Braising is the ideal way to cook with Liu Bao. Its deep, earthy, mellow character melts into the braising liquid and works in concert with soy and spices, lending the pork a savory complexity that tastes long-simmered and almost smoky without any actual smoke.
Liu Bao's low astringency is a real advantage here. Stronger black teas can turn a braise bitter, but this post-fermented dark tea stays smooth no matter how concentrated it gets, so you can brew it strong and reduce it without fear of harshness.
The fattiness of pork belly is exactly what this tea was made to handle. As the meat braises low and slow, the earthy tea liquor cuts the richness and keeps the dish grounded, while the collagen melts into a glossy, spoonable sauce.
Serve this over steamed rice with a simple green vegetable, and pour cups of the same Liu Bao alongside. The tea on the plate and the tea in the cup mirror each other, making for a comforting, cohesive meal that feels both rustic and refined.
Ingredients
- 800 g pork belly, cut into 4 cm cubes
- 3 cups strong Liu Bao tea (3 tbsp leaves)
- 3 tbsp soy sauce
- 1 tbsp dark soy sauce
- 2 tbsp Shaoxing wine
- 1 tbsp brown sugar
- 3 slices fresh ginger
- 2 whole star anise
- 2 spring onions, cut into lengths
- 1 tbsp neutral oil
How to make it
- 1Brew the Liu Bao strong and set aside.
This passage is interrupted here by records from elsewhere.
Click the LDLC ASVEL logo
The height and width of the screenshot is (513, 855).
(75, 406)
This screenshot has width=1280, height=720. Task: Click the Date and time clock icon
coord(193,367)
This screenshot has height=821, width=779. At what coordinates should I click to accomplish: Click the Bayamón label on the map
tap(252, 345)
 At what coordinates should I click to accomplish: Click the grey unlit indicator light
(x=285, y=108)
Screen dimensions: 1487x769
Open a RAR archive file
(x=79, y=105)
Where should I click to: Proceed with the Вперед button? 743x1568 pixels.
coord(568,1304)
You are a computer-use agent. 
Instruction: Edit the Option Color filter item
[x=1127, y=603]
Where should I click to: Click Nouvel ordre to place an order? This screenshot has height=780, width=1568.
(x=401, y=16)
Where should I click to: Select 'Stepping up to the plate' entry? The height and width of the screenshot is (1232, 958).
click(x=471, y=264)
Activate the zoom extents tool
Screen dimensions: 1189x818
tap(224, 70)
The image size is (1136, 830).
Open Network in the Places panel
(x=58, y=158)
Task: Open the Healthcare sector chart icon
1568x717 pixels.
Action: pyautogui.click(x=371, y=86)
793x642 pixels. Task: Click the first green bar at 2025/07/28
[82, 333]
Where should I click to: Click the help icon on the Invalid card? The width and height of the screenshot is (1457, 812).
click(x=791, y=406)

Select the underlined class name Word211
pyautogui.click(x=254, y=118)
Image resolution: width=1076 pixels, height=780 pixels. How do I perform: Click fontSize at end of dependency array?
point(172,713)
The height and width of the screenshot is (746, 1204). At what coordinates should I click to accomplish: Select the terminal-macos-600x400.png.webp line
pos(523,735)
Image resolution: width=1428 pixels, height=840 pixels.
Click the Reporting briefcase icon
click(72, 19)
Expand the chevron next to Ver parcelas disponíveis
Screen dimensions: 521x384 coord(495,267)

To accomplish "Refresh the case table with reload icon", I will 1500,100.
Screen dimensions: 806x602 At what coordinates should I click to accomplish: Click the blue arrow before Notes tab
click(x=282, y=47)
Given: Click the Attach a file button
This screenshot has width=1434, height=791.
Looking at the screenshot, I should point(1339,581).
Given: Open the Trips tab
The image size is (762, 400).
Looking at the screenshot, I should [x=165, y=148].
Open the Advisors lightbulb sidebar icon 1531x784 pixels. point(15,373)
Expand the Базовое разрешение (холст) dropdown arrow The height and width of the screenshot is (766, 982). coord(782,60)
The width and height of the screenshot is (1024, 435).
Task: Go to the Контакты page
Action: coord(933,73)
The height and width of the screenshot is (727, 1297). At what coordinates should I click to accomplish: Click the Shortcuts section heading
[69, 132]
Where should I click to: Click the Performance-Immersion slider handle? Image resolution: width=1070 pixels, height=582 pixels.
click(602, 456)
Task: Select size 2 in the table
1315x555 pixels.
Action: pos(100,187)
Blanch the pork belly cubes in boiling water for 3 minutes, then drain.
- 2Heat the oil in a heavy pot and brown the pork cubes on all sides over medium-high heat.
- 3Add ginger, star anise, and spring onion and stir for 1 minute until fragrant.
- 4Pour in the Shaoxing wine, both soy sauces, brown sugar, and the strong Liu Bao tea until the pork is just covered.
- 5Bring to a simmer, then cover and braise gently for about 90 minutes until the pork is fork-tender.
- 6Uncover and reduce the sauce over higher heat until glossy and thickened, then serve over rice.